Di ruangan sepi, kecuali beberapa orang sipil anggota CIA yang bekerja tanpa suara, kami berkumpul menghadap peta Pakistan. Di sebelahnya ada peta kota bernama Abbottabad, juga beberapa foto sebuah area perumahan yang setiap bagiannya sudah diberi kode-kode huruf.


Banyak pula cetakan dan transkrip pembicaraan telepon serta peralatan pembantu. Proyektor, laptop yang menampilkan banyak data tambahan, juga tumpukan data intelijen. Saya masih belum yakin bahwa keberadaan Bin Laden bisa diketahui Amerika.

Sebagai anggota satuan berkualifikasi khusus, kami semua berharap dilibatkan dalam operasi pengejaran UBL. Tapi ketika kesempatan itu tiba, saya tetap tak percaya.

Mike menunjukkan susunan anggota tim. Ada 28 nama di sana, termasuk seorang teknisi bom, seorang penerjemah bernama Ali yang menguasai bahasa Arab dan Pashtun, dan seekor anjing pemburu bernama Cairo.

“Kamu akan berada di Chalk One, sebagian anggota bertanggung jawab menangani wisma tamu C1 di selatan,” kata Mike kepada saya. “dan sebagian menyerang ke A1.”


Kadang-kadang Osama tinggal di C1, bangunan terpisah, kadang pula tidur di bangunan utama yang merupakan bagian yang kami beri kode A1. Di sana terdapat dua istri Osama, anak-anak, sejumlah pengawal, dan mungkin kurir beserta keluarganya. Perempuan dan anak-anak memang sering dijadikan perisai perlindungan, dan kami cukup terbiasa dengan cara itu.

Di Chalk One saya bersama Charlie dan Walt, juga Pelatih Mike yang di darat bertugas mengatur alur serangan dan mengendalikan waktu.
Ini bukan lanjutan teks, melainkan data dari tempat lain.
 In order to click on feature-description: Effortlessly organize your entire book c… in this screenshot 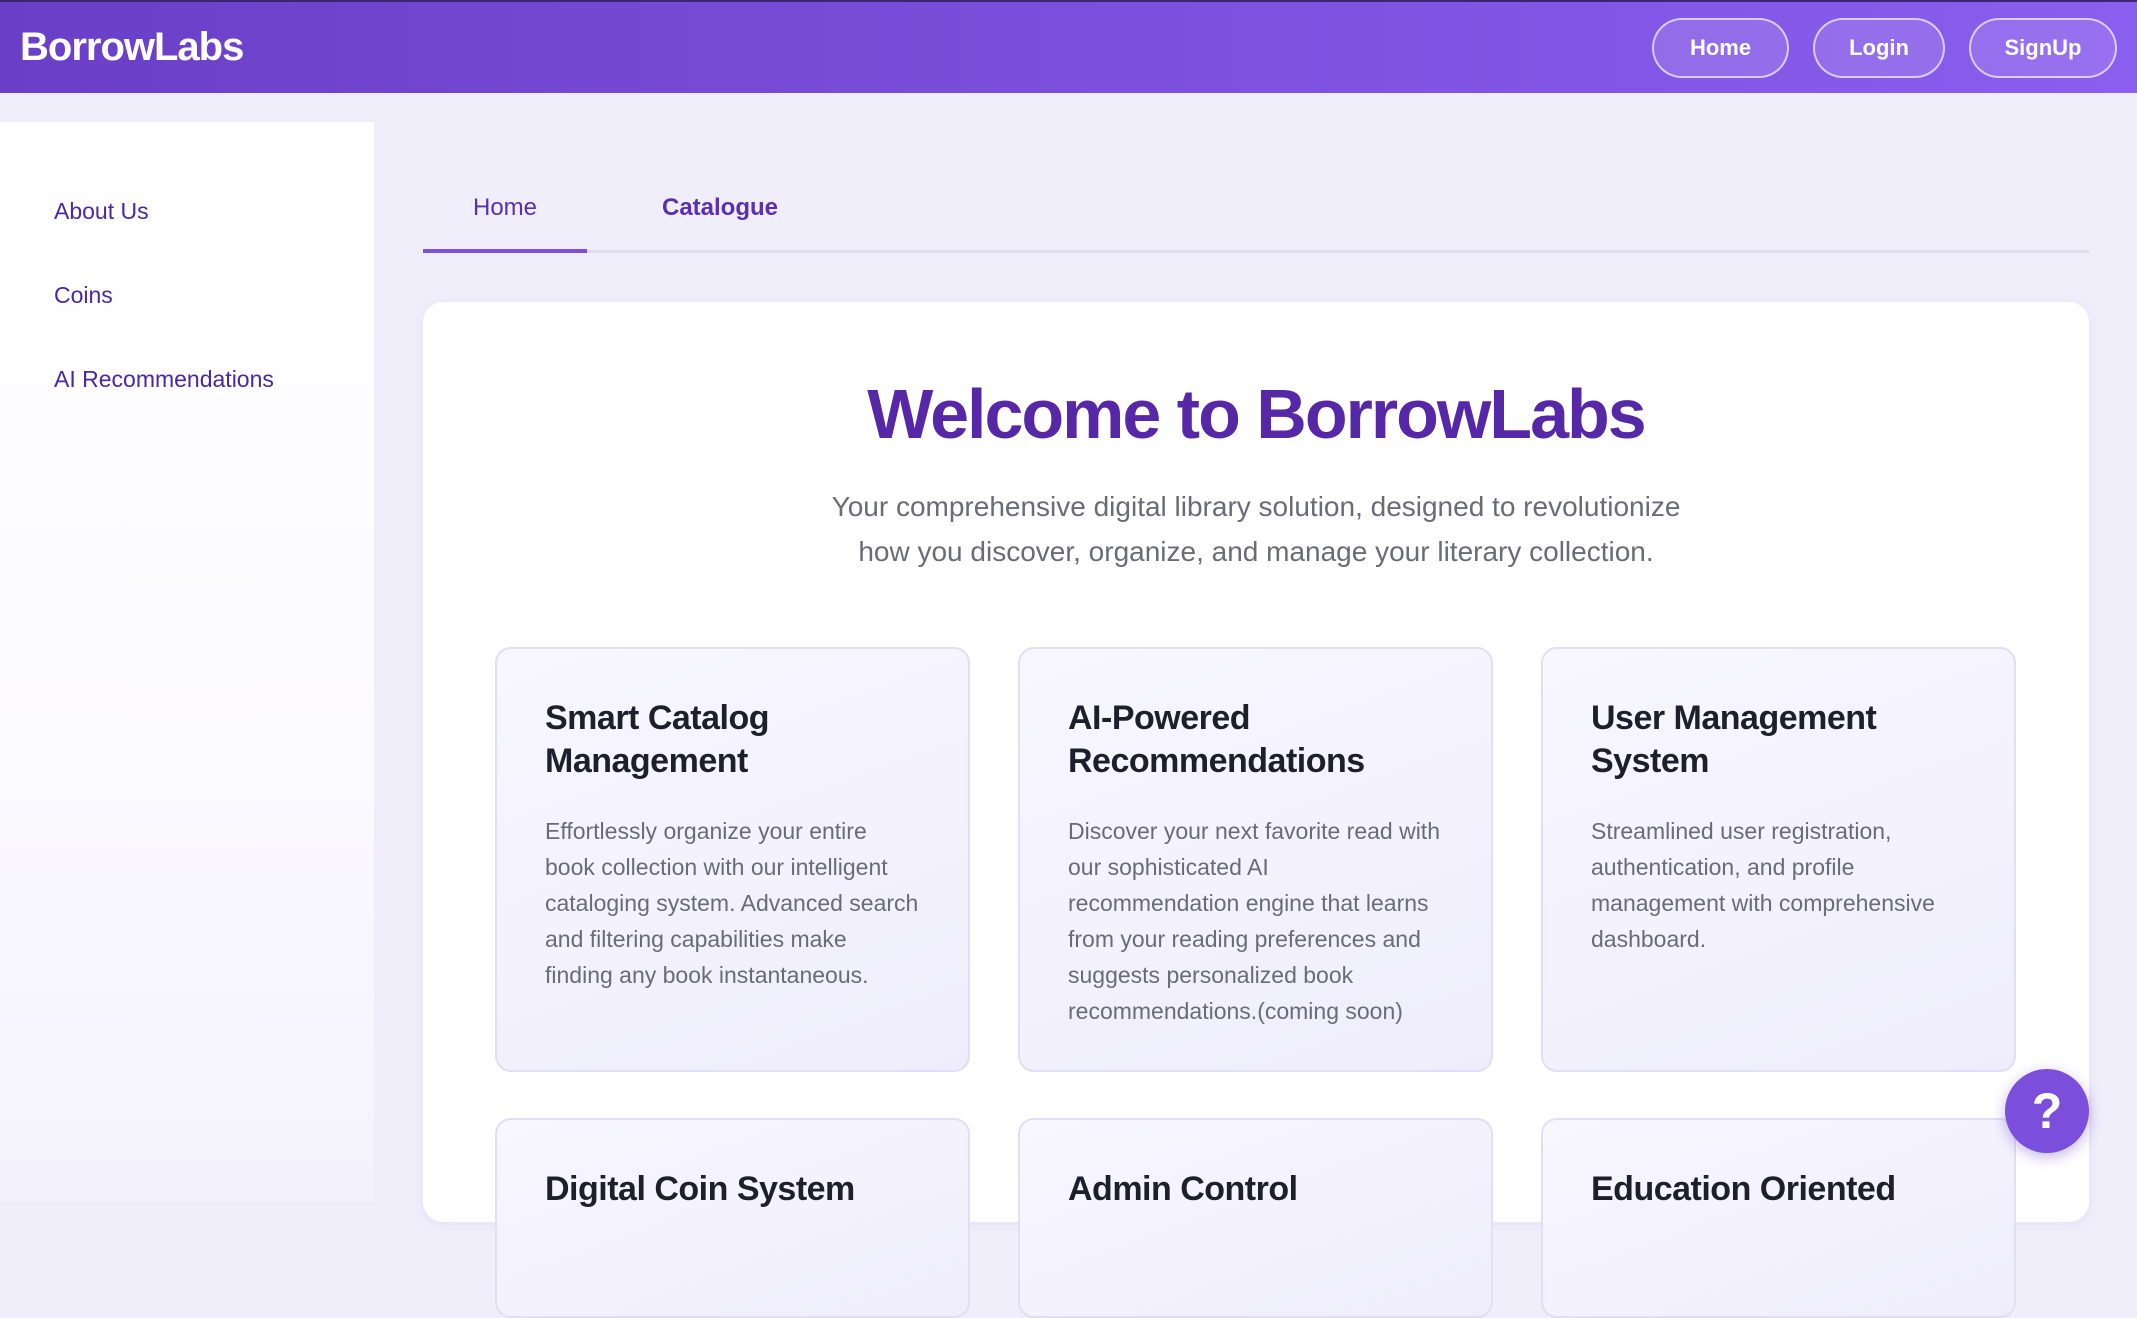, I will do `click(732, 903)`.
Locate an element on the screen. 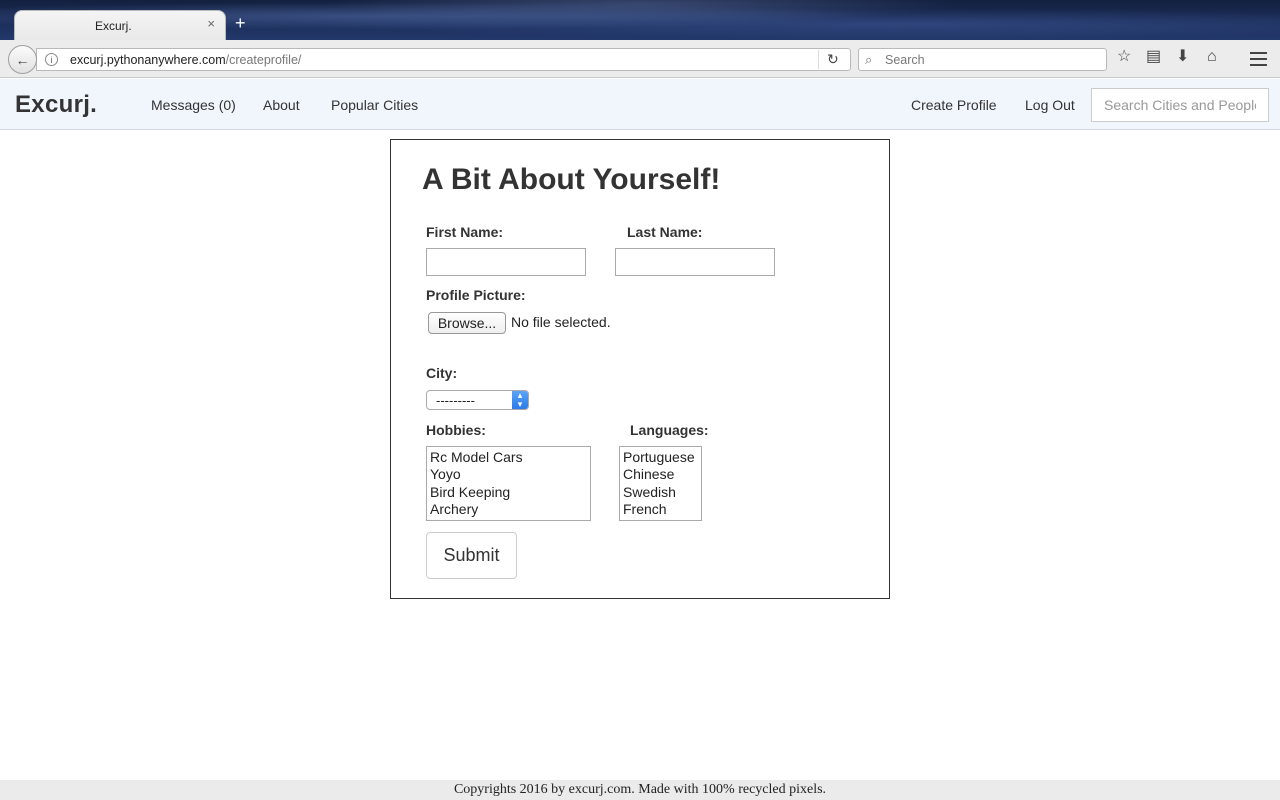  bookmark-star-icon: ☆ is located at coordinates (1124, 57).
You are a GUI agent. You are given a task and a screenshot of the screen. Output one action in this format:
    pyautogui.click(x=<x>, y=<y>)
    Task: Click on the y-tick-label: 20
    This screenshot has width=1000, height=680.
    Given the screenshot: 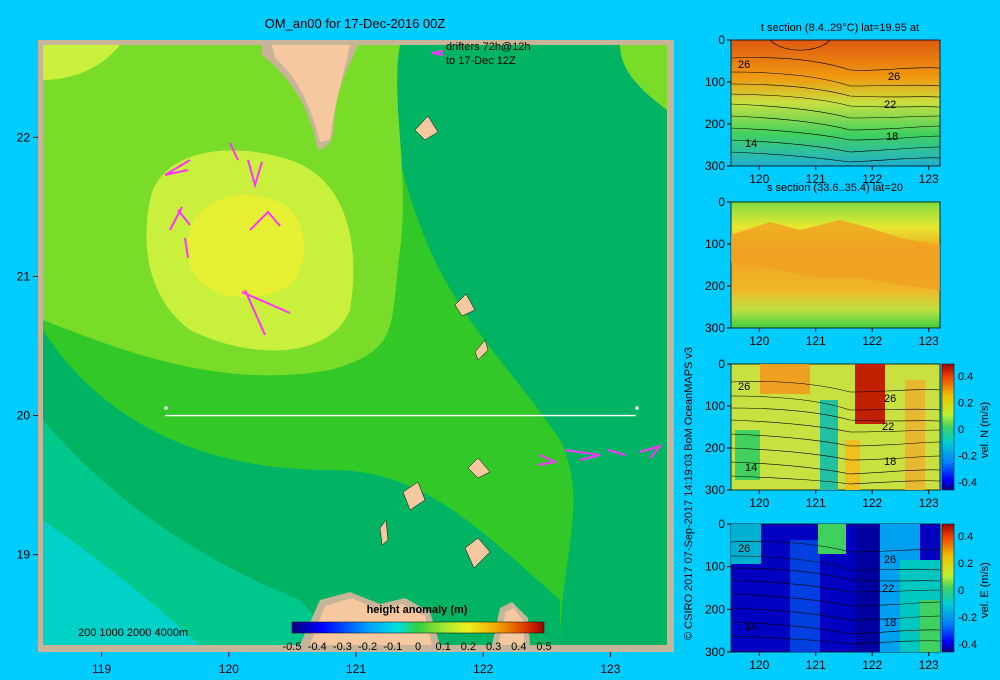 What is the action you would take?
    pyautogui.click(x=24, y=416)
    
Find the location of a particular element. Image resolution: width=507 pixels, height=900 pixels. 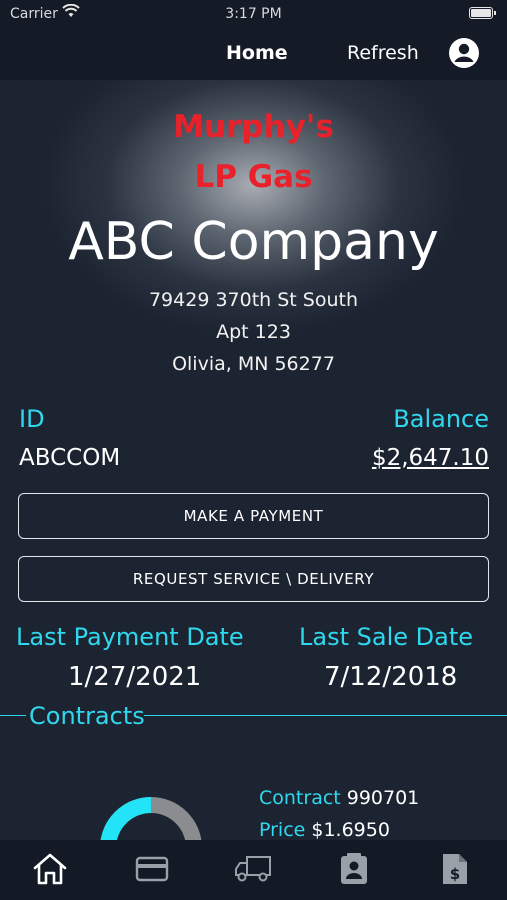

tab-contact is located at coordinates (354, 869).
Di tim kami juga ada Will, anggota yang bisa berbahasa Arab, yang sekarang masih di Jalalabad (J-bad). Tim lain, Chalk Two, akan turun di sisi utara untuk mengamankan bagian luar. Lima pasukan berjaga, dua penembak dan anjing pelacak akan mengejar siapa pun yang  mungkin melarikan diri.


Dua anggota lagi dan penerjemah Ali berjaga di bagian timur laut untuk mencegat kalau ada orang mau mendekat. Tak lupa kami juga memiliki dua orang penembak tepat yang berjaga di pintu heli Chalk One.

Kami berlatih berdasarkan mockup kompleks yang terletak di Jalan Kakul, perumahan di dekat akademi militer Pakistan di Abbottabad, utara Islamabad, itu. Nama kota itu diambil dari pendirinya, seorang mayor berkebangsaan Inggris James Abbott.

Dalam brifing intelijen dijelaskan, Osama memiliki dua orang kurir yang rutin datang ke kompleks itu. Sebuah area seluas 4.000-an meter persegi yang dikelilingi tembok setinggi 3-5 m. Tembok bagian selatan dibuat lebih tinggi untuk menghalangi orang luar melongok ke halaman.


Bangunan lain juga sengaja dibuat untuk menutupi jendela atau pintu bangunan utama. Yang mengundang kecurigaan, properti buatan tahun 2005 seharga AS$1 juta itu tak memiliki jaringan telepon atau sambungan internet.

Penghuninya selalu membakar sampah dan jarang berinteraksi dengan tetangga. Mereka tahu ada beberapa orang di dalamnya, tapi satu-satunya nama yang dikenal adalah Ahmed al-Kuwaiti. Hasil pengembangan kasus 11 September dan interogasi terhadap orang-orang yang dicurigai menunjukkan bahwa Al-Kuwaiti adalah kurir Bin Laden meski bukan anggota Al-Qaeda.